▸ **Task**
Your task is to copy exactly the lines from the line containing "Image resolution: width=1100" through the end of the listing below, with pictures left out.

▸ **Dataset entries**
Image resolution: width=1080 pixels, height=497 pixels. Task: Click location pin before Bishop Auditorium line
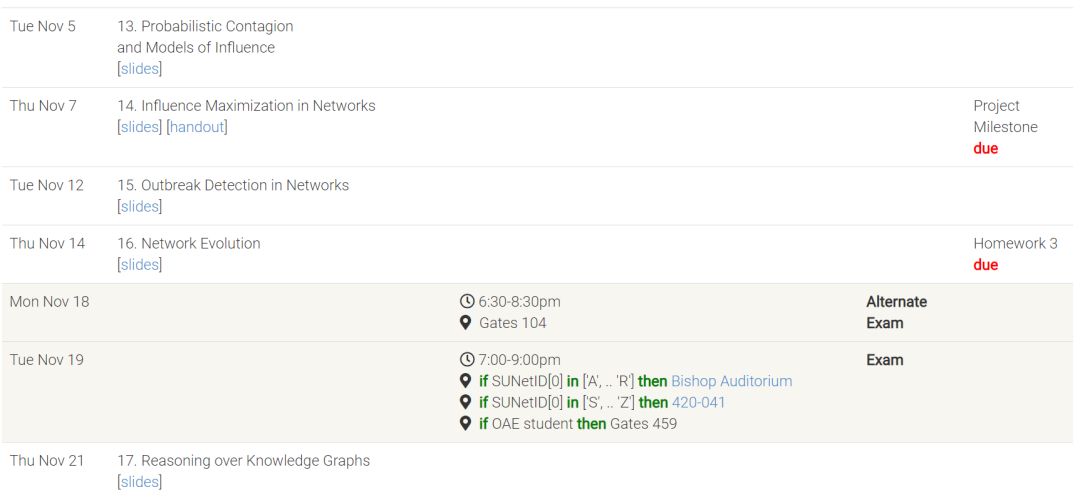[x=465, y=381]
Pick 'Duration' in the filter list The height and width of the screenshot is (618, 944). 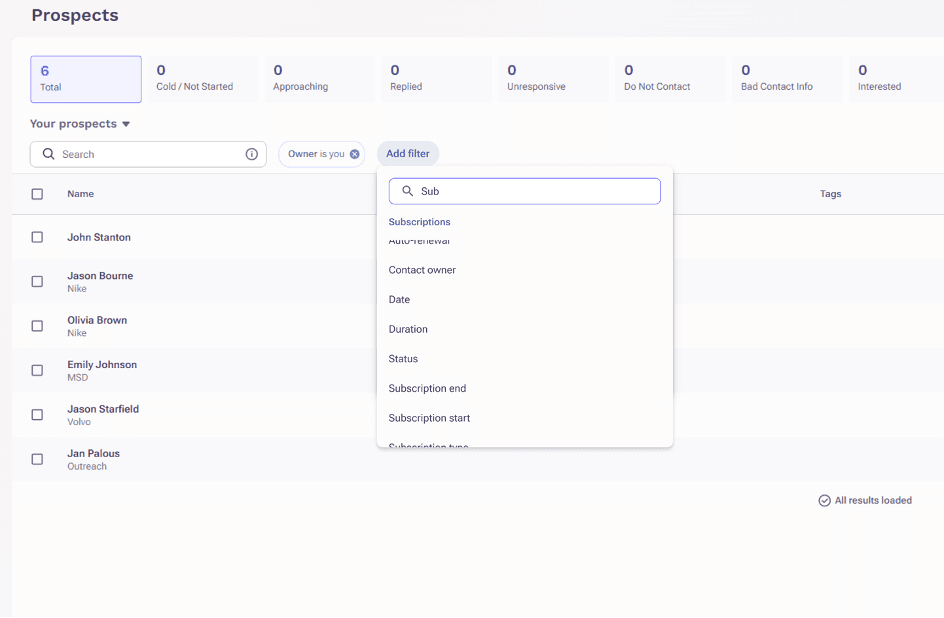click(x=408, y=329)
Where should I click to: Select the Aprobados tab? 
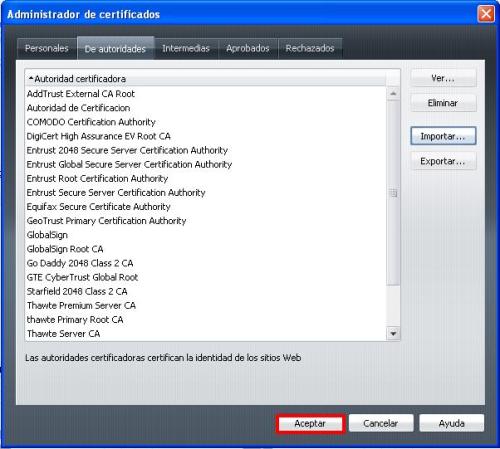click(248, 49)
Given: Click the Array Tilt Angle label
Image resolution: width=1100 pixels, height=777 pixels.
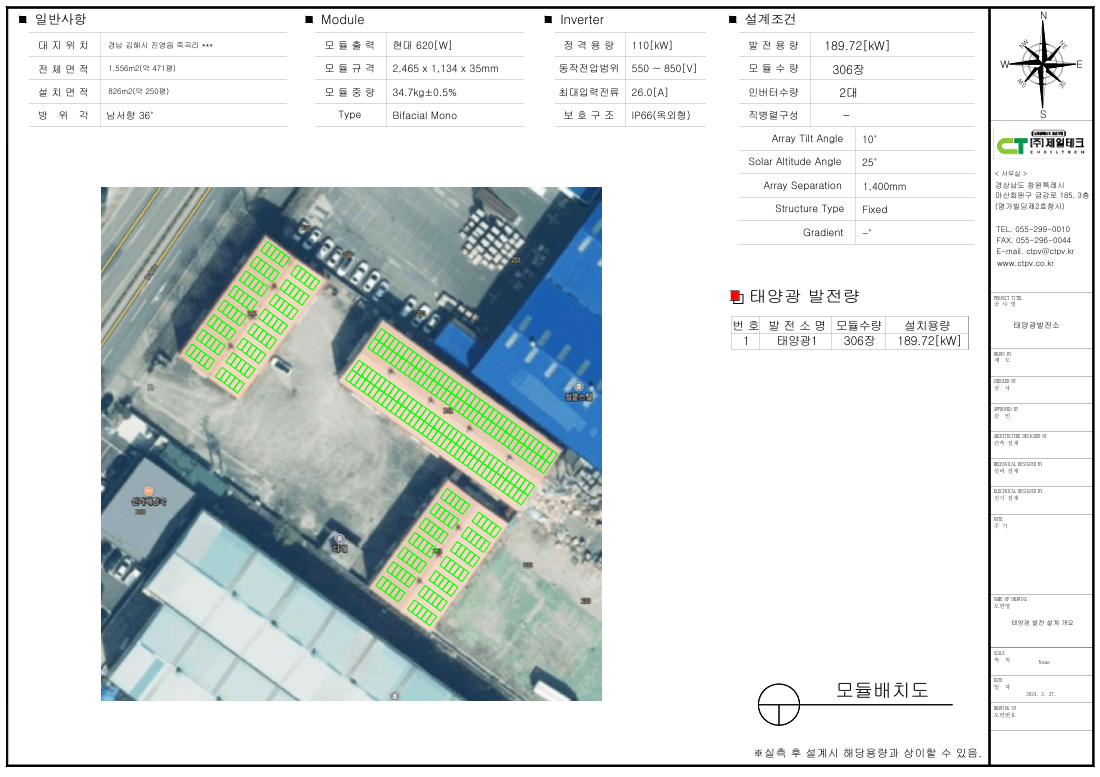Looking at the screenshot, I should [x=807, y=139].
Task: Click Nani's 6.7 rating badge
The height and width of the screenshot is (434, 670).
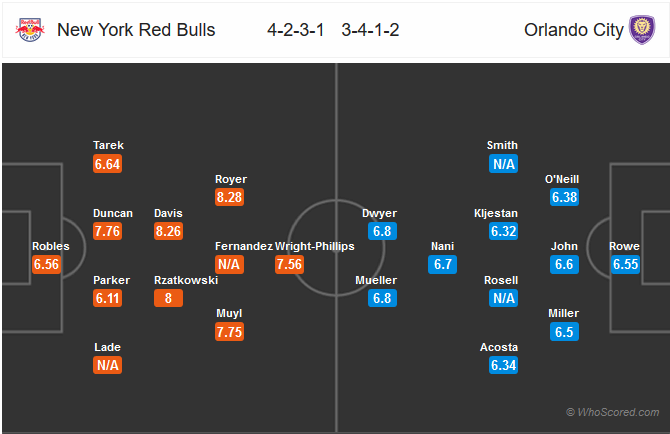Action: click(443, 264)
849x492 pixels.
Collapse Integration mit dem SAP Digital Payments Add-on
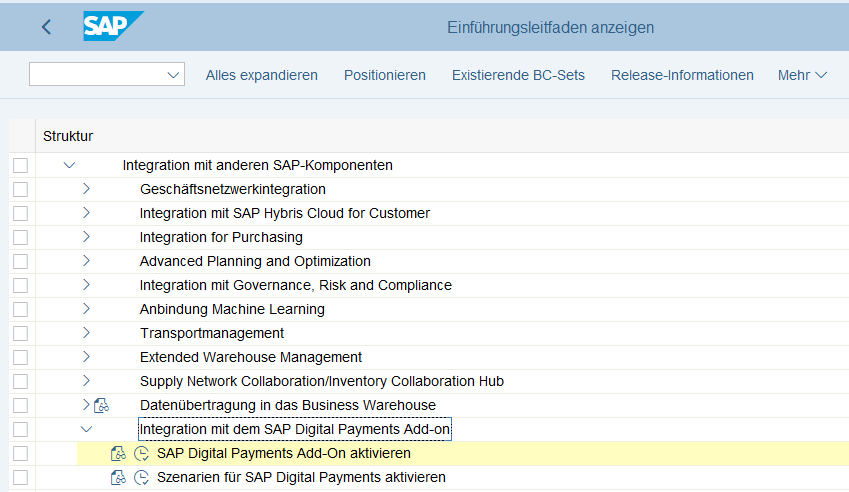click(86, 429)
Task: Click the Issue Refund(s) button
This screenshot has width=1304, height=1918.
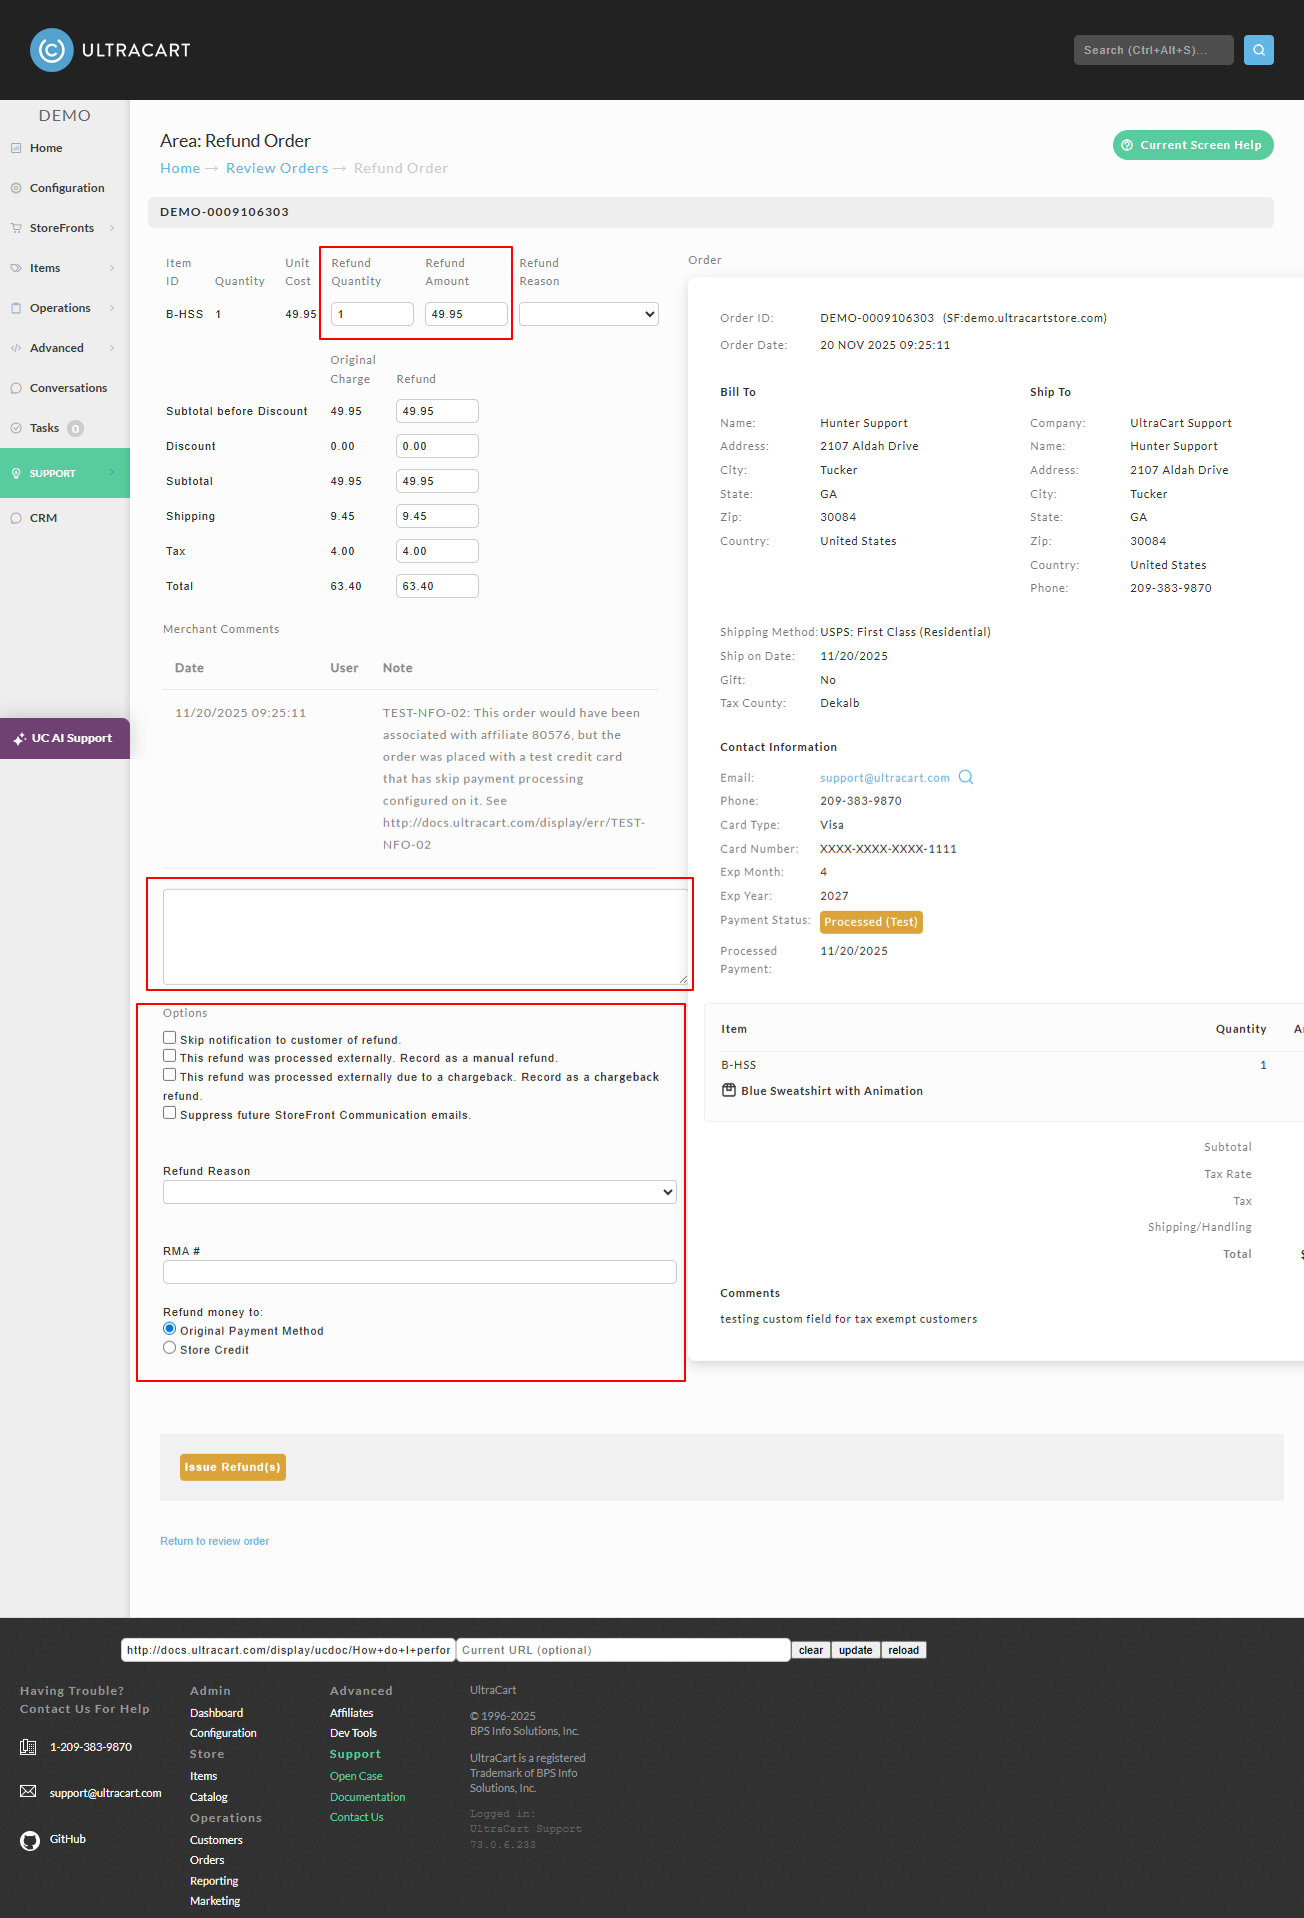Action: click(x=233, y=1467)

▸ **Result**
Image resolution: width=1100 pixels, height=777 pixels.
Looking at the screenshot, I should [x=807, y=139].
Task: Click Nani's 6.7 rating badge
The height and width of the screenshot is (434, 670).
Action: click(443, 264)
849x492 pixels.
Collapse Integration mit dem SAP Digital Payments Add-on
click(86, 429)
Task: Click the Issue Refund(s) button
This screenshot has width=1304, height=1918.
Action: click(x=233, y=1467)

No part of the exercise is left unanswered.